In: Accounting
Luke and Sarah lived in a house in Albury where they both had permanent jobs. In July 2012 they purchased a rural block of 30 acres for $160,000 with the intention of building a house and moving out of town. In September 2012 they listed their house in Albury for sale at $570,000, however given a downturn in the market the house remained unsold until March 2014 when they finally accepted an offer of $460,000. Settlement took place in April 2014 and they commenced construction on the new house in May 2014. Whilst the house was being built Luke and Sarah rented the Albury house back from the new owners at an amount of $480 per week.
In November 2014 the new house was completed at a cost of $410,000 and Luke and Sarah moved in. Additional costs incurred by them included construction of a road for $15,000, sinking a dam at a cost of $30,000 and connection of electricity at a cost of $40,000. They financed the new property with a home loan of $450,000 payable over 30 years at a rate of 4.20%.
Luke and Sarah began a horse agistment business in January 2015 to which they allocated 20 acres of their property. They constructed fencing to create smaller paddocks, built shade shelters and installed water troughs at a total cost of $80,000. To fund the cost of the improvements they took out a small business loan for $80,000 payable over 10 years at a rate of 5.30%.
In October 2019, Luke was offered a promotion in his job which required them to re-locate to Queensland. They listed the rural property for sale and in December 2019 it sold for an amount of $850,000 with settlement occurring in January 2020 at which time Luke and Sarah moved to Queensland.
Required
Advise Luke and Sarah of the taxation consequences of selling the rural property including whether any taxation exemptions or concessions may apply. You do not need to calculate the amount of any resulting capital gain or loss .
Sale of the immpovable property attract capital gain tax. Capital gain is the difference between consideratoin received on sale less the indexed cost of purchase and improvements.
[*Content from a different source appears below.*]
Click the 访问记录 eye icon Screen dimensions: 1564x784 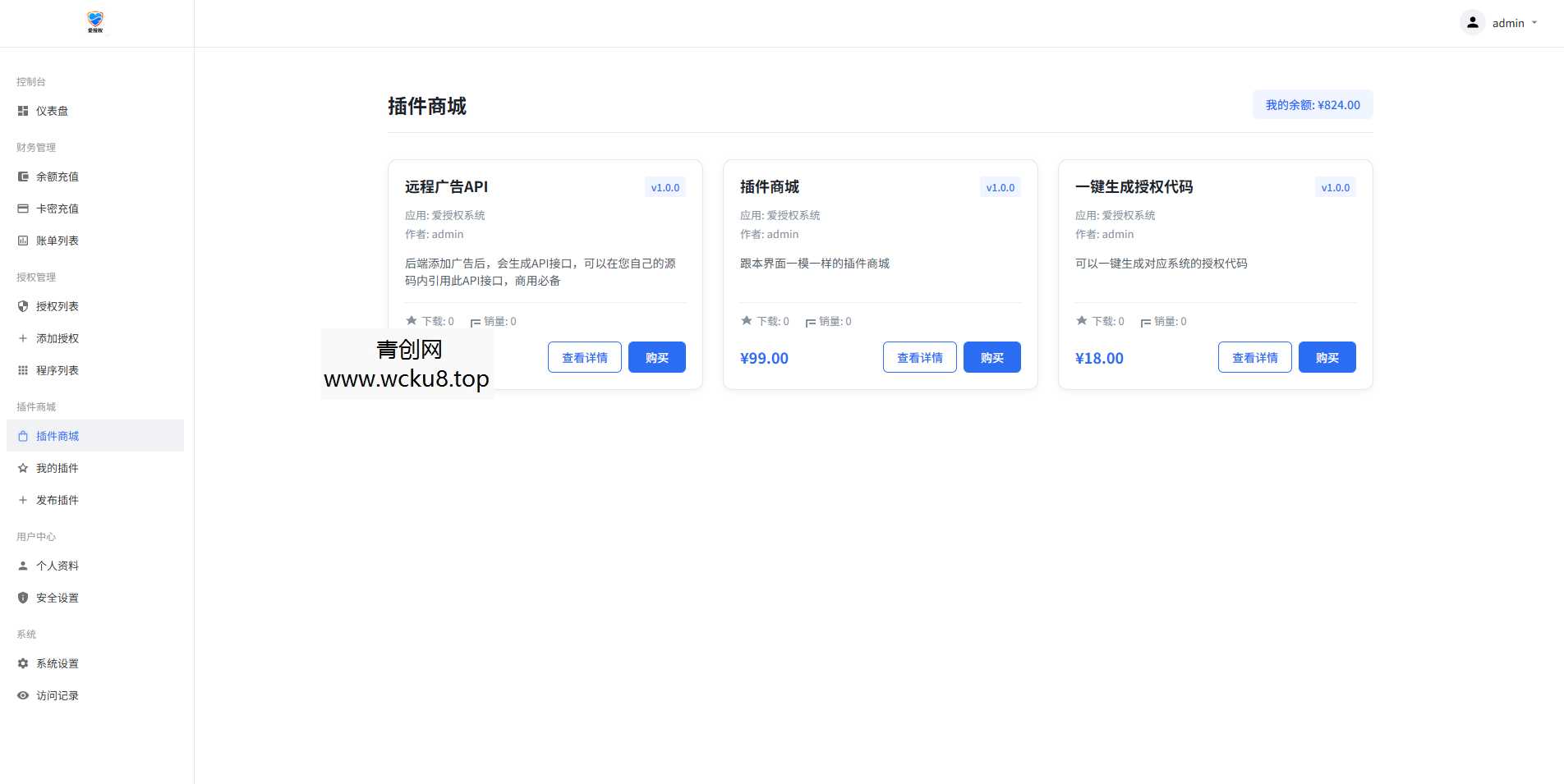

Cost of purchase includes all expense until it become useable. As In above case, Luke and Sarah shiftied to new home in 2014, total expenditures incurred was 410000+15000+30000+40000 = 495000 which is cost of purchase.
Cost of improvement are any material changes that can alter the property itself ranging from construction of new floor or any other improvements which was not there before. Routine maintenance expens s like water, electricity, small repairs are not part of improvement costs.
As in above case, both started horse agistment business in 2015, so $80000 expenses incurred do not qualify for cost of improvement on residential property. Land of 20 acres and $80000 would qualify as business assets and neeeds to be treated separately. Usually income tax laws allow deduction for depreciation of business assets while calculating business income. Since the property got sold in 2019, written down value is treated as cost price at that time. So any consideratoinover and above this cost price will be capital gains.
Land is not depriciated, so depreciation will be allowed for construction portion only. For land, indexation will be allowed normally as non business asset. Indexation is not allowed for business assets.
Indexation are inflation adjusted cost. It accounts for the effect of inflation from date of acquisition till the date of sale of an immovable property.